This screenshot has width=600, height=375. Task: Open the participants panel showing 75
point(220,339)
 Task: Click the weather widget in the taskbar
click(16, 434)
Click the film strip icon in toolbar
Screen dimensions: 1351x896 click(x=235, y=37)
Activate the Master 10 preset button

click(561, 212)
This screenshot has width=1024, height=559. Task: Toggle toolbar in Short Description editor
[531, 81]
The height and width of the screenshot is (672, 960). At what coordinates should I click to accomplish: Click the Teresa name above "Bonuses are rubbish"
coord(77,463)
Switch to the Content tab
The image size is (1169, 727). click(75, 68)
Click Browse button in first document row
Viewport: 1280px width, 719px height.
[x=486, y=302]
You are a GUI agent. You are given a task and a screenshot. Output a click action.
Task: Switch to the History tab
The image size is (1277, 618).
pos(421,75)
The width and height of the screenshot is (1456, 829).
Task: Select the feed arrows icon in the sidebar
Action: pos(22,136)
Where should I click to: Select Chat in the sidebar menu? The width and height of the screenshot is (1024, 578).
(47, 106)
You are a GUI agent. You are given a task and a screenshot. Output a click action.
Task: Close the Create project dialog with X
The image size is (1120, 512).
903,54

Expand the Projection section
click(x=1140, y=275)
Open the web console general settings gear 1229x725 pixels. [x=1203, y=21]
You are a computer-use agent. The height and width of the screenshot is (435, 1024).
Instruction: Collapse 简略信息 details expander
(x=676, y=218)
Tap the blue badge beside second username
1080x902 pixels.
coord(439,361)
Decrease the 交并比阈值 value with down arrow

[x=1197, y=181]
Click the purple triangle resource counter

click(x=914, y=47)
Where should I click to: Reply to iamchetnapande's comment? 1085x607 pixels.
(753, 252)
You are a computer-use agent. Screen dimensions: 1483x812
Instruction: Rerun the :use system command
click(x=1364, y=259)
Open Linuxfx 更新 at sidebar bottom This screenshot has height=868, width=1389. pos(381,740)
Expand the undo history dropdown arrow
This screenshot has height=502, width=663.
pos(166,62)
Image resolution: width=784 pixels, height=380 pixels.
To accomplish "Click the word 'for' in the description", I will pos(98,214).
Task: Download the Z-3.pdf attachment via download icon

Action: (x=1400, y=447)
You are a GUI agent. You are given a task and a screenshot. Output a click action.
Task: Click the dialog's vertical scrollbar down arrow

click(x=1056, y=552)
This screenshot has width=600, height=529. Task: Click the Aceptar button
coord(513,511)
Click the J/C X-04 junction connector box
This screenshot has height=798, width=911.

▬▬▬▬▬▬

> **Exercise instructions**:
Among the lines of the material, find those holding the word "computer" and return them.

> **Your solution**:
You are a computer-use agent. The height and width of the screenshot is (435, 1024).
You are a computer-use agent. Screen dimensions: 1483x812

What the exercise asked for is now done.